*Instructions for the task:*
The answer must consist solely of the lines from the one containing "This screenshot has width=937, height=560." through the last line of the records, set down exactly and without any pictures.

*Records provided:*
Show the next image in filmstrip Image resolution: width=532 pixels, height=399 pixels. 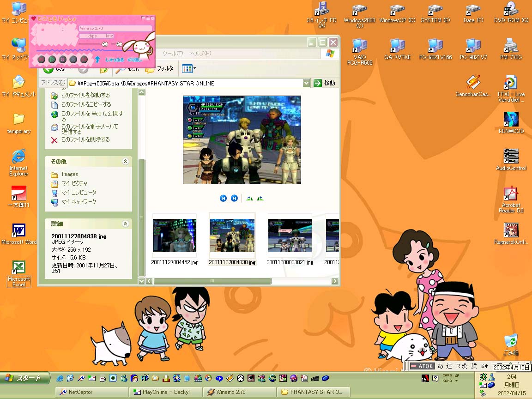pyautogui.click(x=234, y=198)
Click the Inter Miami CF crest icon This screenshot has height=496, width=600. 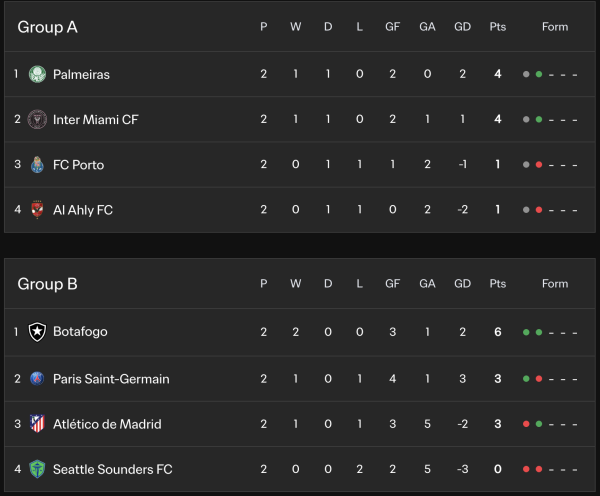(37, 120)
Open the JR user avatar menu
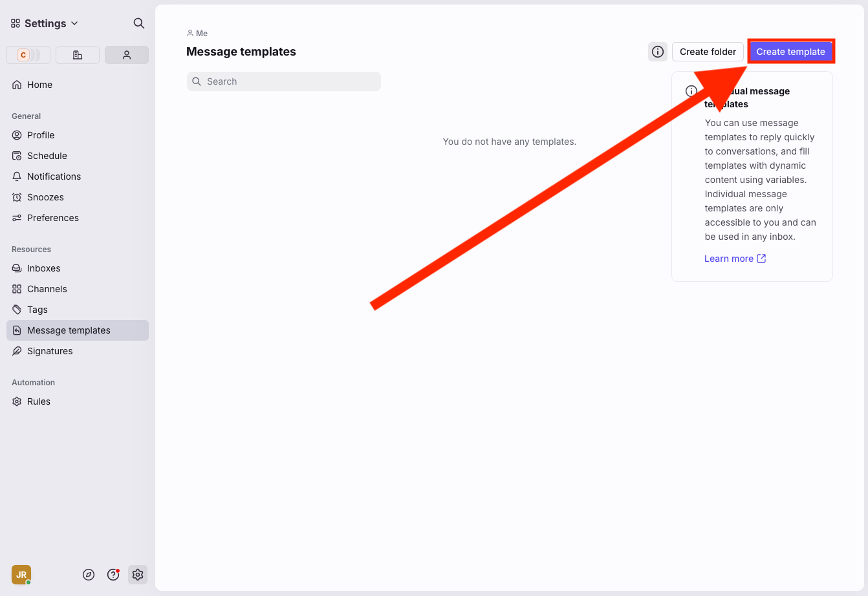 click(21, 575)
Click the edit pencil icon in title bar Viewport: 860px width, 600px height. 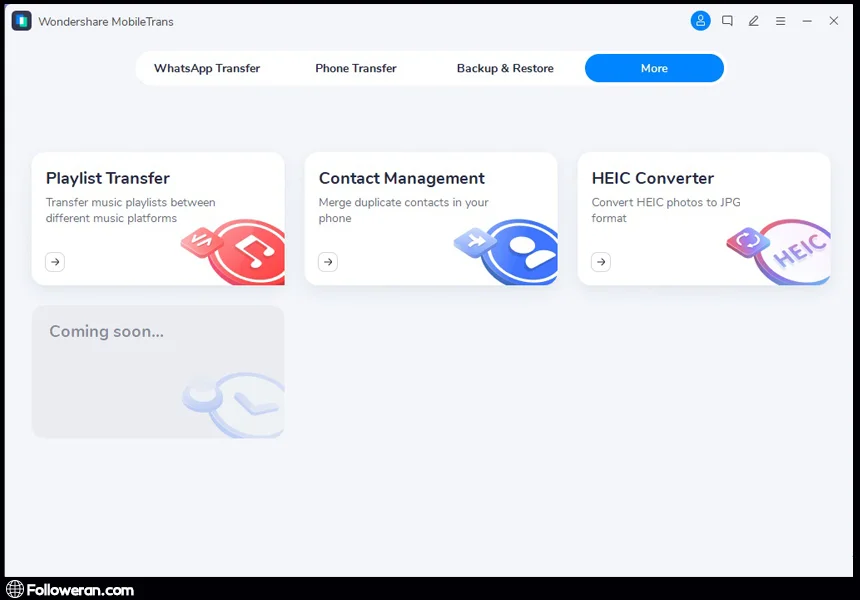tap(754, 21)
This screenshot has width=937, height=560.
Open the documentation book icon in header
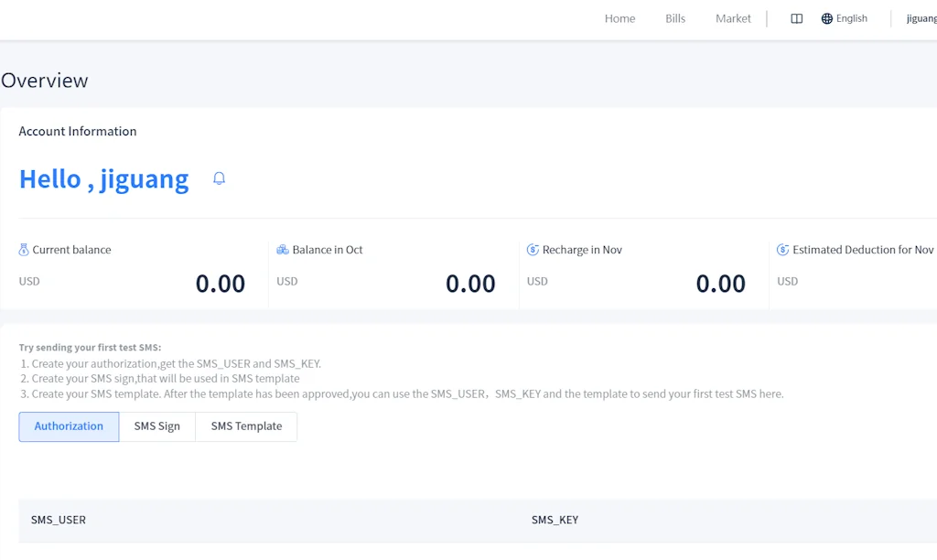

*Final answer:*
This screenshot has width=937, height=560.
Open the documentation book icon in header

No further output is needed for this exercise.